On Wed, 14 Jul 1999 19:52:56 +0200 (MET DST), Gerard Roudier
<groudier@club-internet.fr> said:
>> In 2.2, we do --- sort of. We "readaround", instead --- we page in an
>> entire contiguuous 64k-long, 64k-aligned chunk of the file by default
>> (less on low-memory machines).
> Looks like clusters of pages to me, but should be as good as readaround,
> if readaround means read-behind-and-ahead in one chunk. It is also
> probably simpler to implement.
They are both just as easy to implement, but the clustered readaround
means that hits to adjacent clusters result in pulling the two entire
clusters, with no overlap and no missed blocks between the pageins.
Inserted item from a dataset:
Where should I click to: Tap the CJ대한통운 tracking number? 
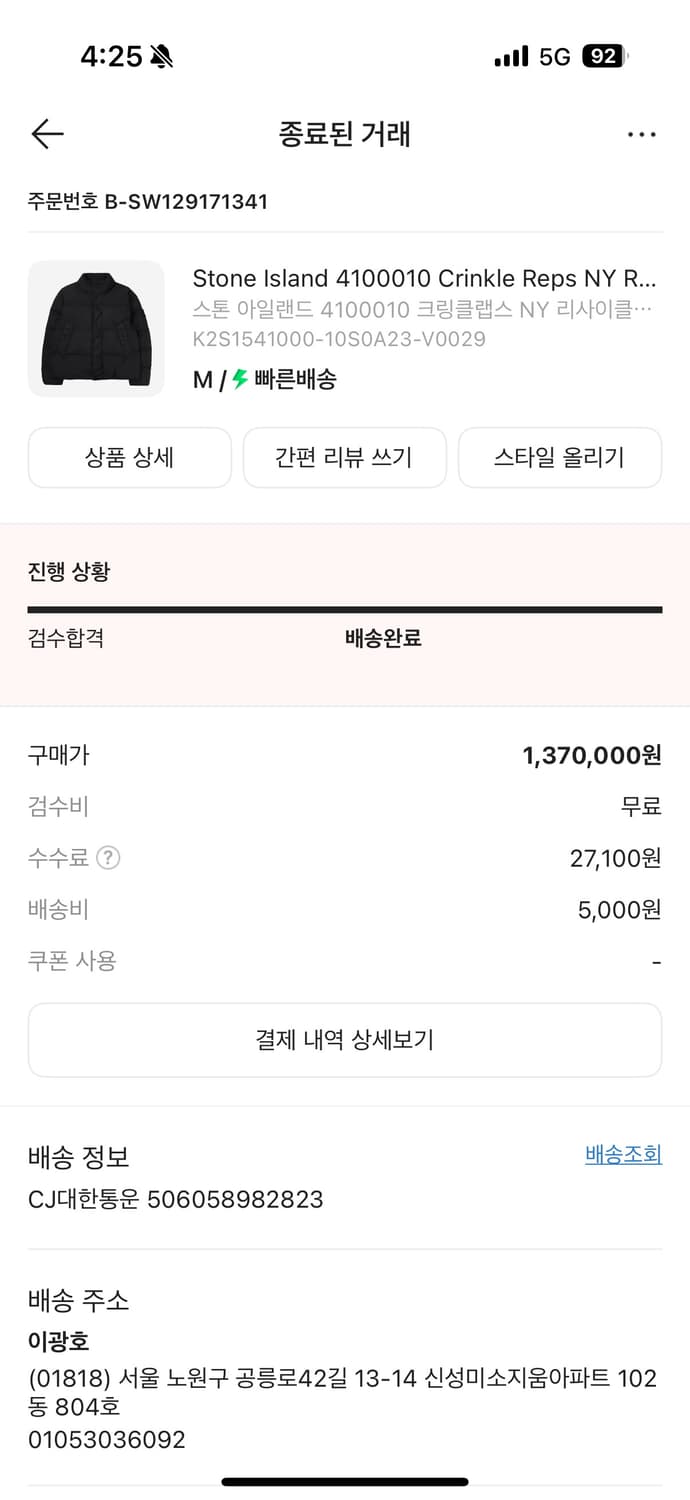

It
reduces the seek count for paging binaties.
>> In conjunction with the disk track buffer, this has the effect of
>> readahead if you are accessing a mmaped file sequentially in memory
> I donnot follow you here. I understand that we read 64 K at a time, and
> not that we queue an IO ahead, so we should still have the latency of the
> data going from the disk-cache (hopefully) to memory.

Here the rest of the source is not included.